### Consigne:
Poursuivez les chroniques d'albums de jazz du passage fourni en enchaînant directement après leur dernière phrase.

Thomas FONNESBÆK & Justin KAUFLIN : “Standards” (Storyville / UVM)
En 2015, le bassiste danois Thomas Fonnesbæk rencontrait à Copenhague le pianiste américain non-voyant Justin Kauflin. Deux ans plus tard, les 14 et 15 juin 2017, les deux hommes enregistraient de nombreux morceaux au Studio Nilento de Gothenburg. “Synesthesia”, le disque Storyville qu’ils sortirent cette année-là, en réunit une dizaine, essentiellement des compositions originales. Lors de cette même séance, Kauflin et Fonnesbæk interprétèrent des standards, y greffant leurs propres harmonies. Ce sont eux que contient ce disque, des thèmes de Bud Powell, Duke Ellington, Benny Golson, mais aussi Nigerian Marketplace d’Oscar Peterson et It’s All Right With Me de Cole Porter, deux des morceaux de “Synesthesia”. De Thomas Fonnesbæk, digne héritier du grand Niels-Henning Ørsted Pedersen, j’ai toujours dit le plus grand bien. Les albums qu’il enregistra en duo avec Sinne Eeg (“Eeg-Fonnesbæk”),Enrico Pieranunzi (“Blue Waltz”) ou en trio avec AaronParks et Karsten Bagge (“Groovements”) font entendre une contrebasse à la voix mélodique ample et puissante. Demi-finaliste de la Thelonious Monk Jazz Piano Competition en 2012, protégé de Clark Terry et de Quincy Jones sur le label duquel il enregistra “dedication” en 2014, Justin Kauflin reste inconnu en France. Puisse cet excellent album contribuer à le faire découvrir.
Tim GARLAND “ReFocus” (Edition Records / UVM)
Arrangé par Eddie Sauter et enregistré par Stan Getz en 1961, “Focus” n’en finit pas d’inspirer les saxophonistes. Après le “Re Focus” de Sylvain Rifflet en 2017, le britannique Tim Garland sort aujourd’hui un “ReFocus” dont il a presque entièrement écrit la musique, les improvisations de Getz lui servant à architecturer de nouveaux morceaux. Si I’m Late, I’m Late de Sauter introduit les deux disques, l’instrumentation choisie par Garland – cinq violons, deux altos, un violoncelle, une harpe et une section rythmique, (contrebasse et batterie) – s’écarte de l’original. Sauter utilise un grand orchestre à cordes et rejette la présence continue d’une rythmique. Dans ce nouveau disque, le batteur Asaf Sirkis occupe une place importante. Thorn in the Evergreen, Night Flight et Dream State possèdent une grande tension rythmique. Past Light est plus apaisé et dans The Autumn Gate, les cordes apportent un bel écrin mélodique au saxophone. La dernière plage de l’album Jezeppi, un bonus, bénéficie d’une orchestration différente. Tim Garland y joue du soprano. Le pianiste John Turville et le guitariste Ant Law interviennent dans l'enregistrement et Yuri Goloubev, le bassiste de la séance, y prend également un solo. On peut préférer, ce qui est mon cas, le “Re Focus” de Rifflet superbement arrangé par Fred Pallem et riche de dialogues entre le saxophone et l’orchestre, mais le travail de Garland n’en reste pas moins impressionnant.

### Extrait de données:

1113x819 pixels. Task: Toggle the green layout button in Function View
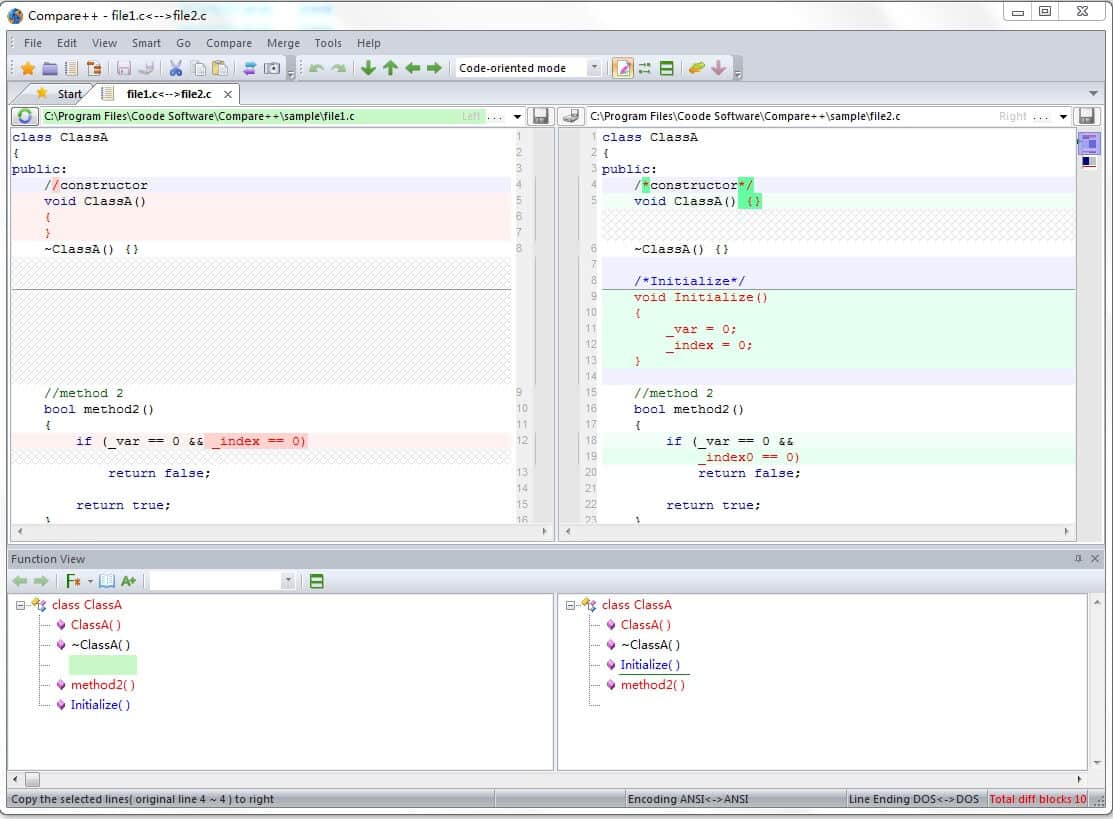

### Résultat de la consigne:
Adam KOLKER “Lost” (Sunnyside / Socadisc)
Quatrième opus d’Adam Kolker sur Sunnyside, “Lost” réunit des musiciens avec lesquels il travaille depuis longtemps. Le saxophoniste retrouve ici Bruce Barth, pianiste avec lequel il enregistra il y a vingt ans l’album “Somehow It’s True”, (Double-Time Records), mais aussi Ugonna Okegwo (contrebasse) et Billy Hart (batterie) qui en assuraient la rythmique. Kolker apprécie beaucoup les compositions flottantes et souvent oniriques de Wayne Shorter, les étranges harmonies qui peuplent ses thèmes porteurs de fortes et troublantes images. “Lost” devait être entièrement consacré à ce grand créateur de thèmes, mais se rendant compte que sa propre musique basée sur des modes ressemblait beaucoup à la sienne, Kolker changea d’idée, ne gardant de Shorter que deux morceaux : Dance Cadaverous emprunté à “Speak no Evil” (1964), et Lost, le thème d’ouverture de “The Soothsayer” (1965). Kolker nous en donne une version plus longue et plus lente dans “Whispers and Secrets” publié il y a deux ans. Le saxophoniste reprend aussi Time of the Barracudas que Gil Evans composa et enregistra en juillet 1964 avec Shorter au ténor, ce dernier l’enregistrant à son tour l’année suivante dans son album “Etcetera”. Billy Hart fouette ses cymbales comme le faisait naguère Joe Chambers. Adam Kolker joue du ténor mais aussi du soprano dans Dance Cadaverous et While My Lady Sleeps, une des ballades de cet album très réussi dans lequel Bruce Barth affirme une grande intelligence pianistique.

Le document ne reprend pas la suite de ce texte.